* _Assignment_
Only the lines below starting at the one containing "Instruction: Click the ellipsis" and ending at the one containing "Given: Click the 不透明度 value field" belong in the answer, each copied exactly.

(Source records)
◆ ◆ ◆
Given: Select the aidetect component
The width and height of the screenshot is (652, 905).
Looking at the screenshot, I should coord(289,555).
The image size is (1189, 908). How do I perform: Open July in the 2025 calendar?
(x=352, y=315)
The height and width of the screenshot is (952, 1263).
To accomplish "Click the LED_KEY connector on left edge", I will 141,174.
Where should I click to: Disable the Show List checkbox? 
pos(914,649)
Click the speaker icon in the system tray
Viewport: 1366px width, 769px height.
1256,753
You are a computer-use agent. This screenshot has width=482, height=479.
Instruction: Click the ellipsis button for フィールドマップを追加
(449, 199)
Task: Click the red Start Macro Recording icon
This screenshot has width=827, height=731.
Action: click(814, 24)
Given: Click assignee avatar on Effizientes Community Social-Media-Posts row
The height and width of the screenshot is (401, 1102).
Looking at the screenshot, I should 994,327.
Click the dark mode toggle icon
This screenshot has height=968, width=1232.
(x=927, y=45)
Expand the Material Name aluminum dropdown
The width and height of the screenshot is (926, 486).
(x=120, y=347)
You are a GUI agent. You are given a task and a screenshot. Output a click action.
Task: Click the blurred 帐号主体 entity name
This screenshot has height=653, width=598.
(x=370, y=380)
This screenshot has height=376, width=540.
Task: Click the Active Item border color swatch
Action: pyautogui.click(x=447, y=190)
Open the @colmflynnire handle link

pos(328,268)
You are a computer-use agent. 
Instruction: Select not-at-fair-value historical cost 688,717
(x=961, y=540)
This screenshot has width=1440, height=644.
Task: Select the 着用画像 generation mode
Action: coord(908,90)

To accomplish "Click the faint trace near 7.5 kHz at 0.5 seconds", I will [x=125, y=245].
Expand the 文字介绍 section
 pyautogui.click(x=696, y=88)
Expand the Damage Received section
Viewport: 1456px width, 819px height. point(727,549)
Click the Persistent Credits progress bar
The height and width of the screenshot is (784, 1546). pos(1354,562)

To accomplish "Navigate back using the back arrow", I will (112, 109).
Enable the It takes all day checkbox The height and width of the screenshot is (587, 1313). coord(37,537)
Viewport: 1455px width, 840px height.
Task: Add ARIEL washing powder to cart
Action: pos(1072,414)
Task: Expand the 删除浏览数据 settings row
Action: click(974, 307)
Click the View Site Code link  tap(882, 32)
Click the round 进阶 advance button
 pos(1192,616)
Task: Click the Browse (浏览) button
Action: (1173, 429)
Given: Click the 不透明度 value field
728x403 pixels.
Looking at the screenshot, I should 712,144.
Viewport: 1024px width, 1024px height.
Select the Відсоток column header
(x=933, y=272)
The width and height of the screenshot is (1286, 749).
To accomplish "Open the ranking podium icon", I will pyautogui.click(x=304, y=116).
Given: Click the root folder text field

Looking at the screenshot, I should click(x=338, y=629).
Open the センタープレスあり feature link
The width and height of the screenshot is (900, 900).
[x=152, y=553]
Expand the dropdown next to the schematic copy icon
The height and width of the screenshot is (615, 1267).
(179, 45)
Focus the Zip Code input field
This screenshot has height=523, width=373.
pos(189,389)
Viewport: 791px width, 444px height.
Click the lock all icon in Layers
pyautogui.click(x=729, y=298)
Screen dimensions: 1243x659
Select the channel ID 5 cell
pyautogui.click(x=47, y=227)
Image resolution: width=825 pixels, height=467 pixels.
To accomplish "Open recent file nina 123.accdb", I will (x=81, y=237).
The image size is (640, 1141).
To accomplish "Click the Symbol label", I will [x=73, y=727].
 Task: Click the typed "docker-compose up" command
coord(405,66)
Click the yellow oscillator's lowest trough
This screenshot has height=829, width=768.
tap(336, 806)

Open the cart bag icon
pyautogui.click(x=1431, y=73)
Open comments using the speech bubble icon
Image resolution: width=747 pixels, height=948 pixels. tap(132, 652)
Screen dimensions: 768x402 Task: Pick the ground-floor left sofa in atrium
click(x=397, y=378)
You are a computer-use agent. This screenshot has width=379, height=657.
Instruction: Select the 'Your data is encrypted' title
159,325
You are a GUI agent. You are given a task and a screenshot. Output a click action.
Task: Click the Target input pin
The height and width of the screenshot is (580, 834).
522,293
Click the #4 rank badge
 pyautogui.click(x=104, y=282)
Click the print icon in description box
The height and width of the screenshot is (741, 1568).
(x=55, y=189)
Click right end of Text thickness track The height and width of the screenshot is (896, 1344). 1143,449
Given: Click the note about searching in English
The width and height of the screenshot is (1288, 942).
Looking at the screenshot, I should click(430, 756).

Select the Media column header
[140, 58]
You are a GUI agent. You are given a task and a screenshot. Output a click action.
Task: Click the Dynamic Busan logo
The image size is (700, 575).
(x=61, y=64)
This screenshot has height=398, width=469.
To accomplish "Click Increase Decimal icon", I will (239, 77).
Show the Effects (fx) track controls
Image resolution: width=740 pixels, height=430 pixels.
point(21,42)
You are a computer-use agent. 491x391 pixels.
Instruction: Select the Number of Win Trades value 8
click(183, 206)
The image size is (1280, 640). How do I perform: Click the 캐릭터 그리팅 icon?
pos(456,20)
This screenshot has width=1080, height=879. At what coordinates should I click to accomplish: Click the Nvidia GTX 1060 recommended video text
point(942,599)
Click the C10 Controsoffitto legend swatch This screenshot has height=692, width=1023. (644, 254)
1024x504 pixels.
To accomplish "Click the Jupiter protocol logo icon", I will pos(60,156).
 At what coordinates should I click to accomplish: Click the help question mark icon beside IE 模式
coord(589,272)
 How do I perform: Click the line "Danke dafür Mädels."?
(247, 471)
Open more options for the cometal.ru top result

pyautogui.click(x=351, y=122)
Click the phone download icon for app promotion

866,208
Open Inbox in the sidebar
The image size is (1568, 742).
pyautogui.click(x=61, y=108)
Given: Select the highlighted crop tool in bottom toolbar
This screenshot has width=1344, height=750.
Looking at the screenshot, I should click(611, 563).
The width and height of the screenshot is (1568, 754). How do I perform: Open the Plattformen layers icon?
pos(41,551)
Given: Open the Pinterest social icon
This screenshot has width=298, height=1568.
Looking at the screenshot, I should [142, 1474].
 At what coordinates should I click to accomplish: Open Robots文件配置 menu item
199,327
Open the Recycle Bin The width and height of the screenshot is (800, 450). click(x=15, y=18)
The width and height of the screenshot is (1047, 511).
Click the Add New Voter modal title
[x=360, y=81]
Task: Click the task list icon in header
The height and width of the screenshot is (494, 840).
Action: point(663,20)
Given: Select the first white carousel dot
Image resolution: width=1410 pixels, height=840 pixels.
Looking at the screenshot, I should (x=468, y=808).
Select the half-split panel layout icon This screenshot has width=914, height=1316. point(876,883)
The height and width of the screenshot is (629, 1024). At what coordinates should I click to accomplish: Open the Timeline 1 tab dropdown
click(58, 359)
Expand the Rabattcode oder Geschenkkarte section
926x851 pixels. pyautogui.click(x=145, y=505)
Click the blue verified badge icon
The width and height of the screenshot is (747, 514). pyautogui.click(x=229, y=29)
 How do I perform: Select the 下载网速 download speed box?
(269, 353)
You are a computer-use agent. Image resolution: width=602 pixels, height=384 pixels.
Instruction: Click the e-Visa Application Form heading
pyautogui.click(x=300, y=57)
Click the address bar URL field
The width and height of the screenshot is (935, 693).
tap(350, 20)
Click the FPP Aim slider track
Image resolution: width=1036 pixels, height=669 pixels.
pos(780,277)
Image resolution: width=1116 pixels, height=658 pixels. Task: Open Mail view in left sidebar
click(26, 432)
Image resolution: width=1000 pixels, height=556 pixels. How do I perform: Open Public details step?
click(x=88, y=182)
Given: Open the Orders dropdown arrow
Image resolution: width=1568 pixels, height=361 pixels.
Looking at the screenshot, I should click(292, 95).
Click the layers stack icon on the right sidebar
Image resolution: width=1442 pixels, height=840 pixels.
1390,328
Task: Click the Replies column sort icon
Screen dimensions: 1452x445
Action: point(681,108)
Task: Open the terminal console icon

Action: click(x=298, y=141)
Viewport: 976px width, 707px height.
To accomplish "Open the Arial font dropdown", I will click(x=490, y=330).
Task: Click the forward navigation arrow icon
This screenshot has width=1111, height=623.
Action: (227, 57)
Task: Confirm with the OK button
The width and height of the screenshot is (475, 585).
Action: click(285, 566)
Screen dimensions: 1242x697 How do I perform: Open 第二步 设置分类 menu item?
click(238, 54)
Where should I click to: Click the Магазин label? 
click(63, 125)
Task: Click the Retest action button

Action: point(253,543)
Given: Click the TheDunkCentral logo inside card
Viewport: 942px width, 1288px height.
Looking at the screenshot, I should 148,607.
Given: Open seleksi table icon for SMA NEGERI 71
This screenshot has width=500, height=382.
◆ ◆ ◆
* _Written response_
Instruction: Click the ellipsis button for フィールドマップを追加
(449, 199)
Task: Click the red Start Macro Recording icon
This screenshot has width=827, height=731.
Action: click(814, 24)
Given: Click assignee avatar on Effizientes Community Social-Media-Posts row
The height and width of the screenshot is (401, 1102).
Looking at the screenshot, I should 994,327.
Click the dark mode toggle icon
This screenshot has height=968, width=1232.
(x=927, y=45)
Expand the Material Name aluminum dropdown
The width and height of the screenshot is (926, 486).
(x=120, y=347)
You are a GUI agent. You are given a task and a screenshot. Output a click action.
Task: Click the blurred 帐号主体 entity name
This screenshot has height=653, width=598.
(x=370, y=380)
This screenshot has height=376, width=540.
Task: Click the Active Item border color swatch
Action: pyautogui.click(x=447, y=190)
Open the @colmflynnire handle link

pos(328,268)
You are a computer-use agent. 
Instruction: Select not-at-fair-value historical cost 688,717
(x=961, y=540)
This screenshot has width=1440, height=644.
Task: Select the 着用画像 generation mode
Action: coord(908,90)

To accomplish "Click the faint trace near 7.5 kHz at 0.5 seconds", I will [x=125, y=245].
Expand the 文字介绍 section
 pyautogui.click(x=696, y=88)
Expand the Damage Received section
Viewport: 1456px width, 819px height. point(727,549)
Click the Persistent Credits progress bar
The height and width of the screenshot is (784, 1546). pos(1354,562)

To accomplish "Navigate back using the back arrow", I will (112, 109).
Enable the It takes all day checkbox The height and width of the screenshot is (587, 1313). coord(37,537)
Viewport: 1455px width, 840px height.
Task: Add ARIEL washing powder to cart
Action: pos(1072,414)
Task: Expand the 删除浏览数据 settings row
Action: click(974, 307)
Click the View Site Code link  tap(882, 32)
Click the round 进阶 advance button
 pos(1192,616)
Task: Click the Browse (浏览) button
Action: (1173, 429)
Given: Click the 不透明度 value field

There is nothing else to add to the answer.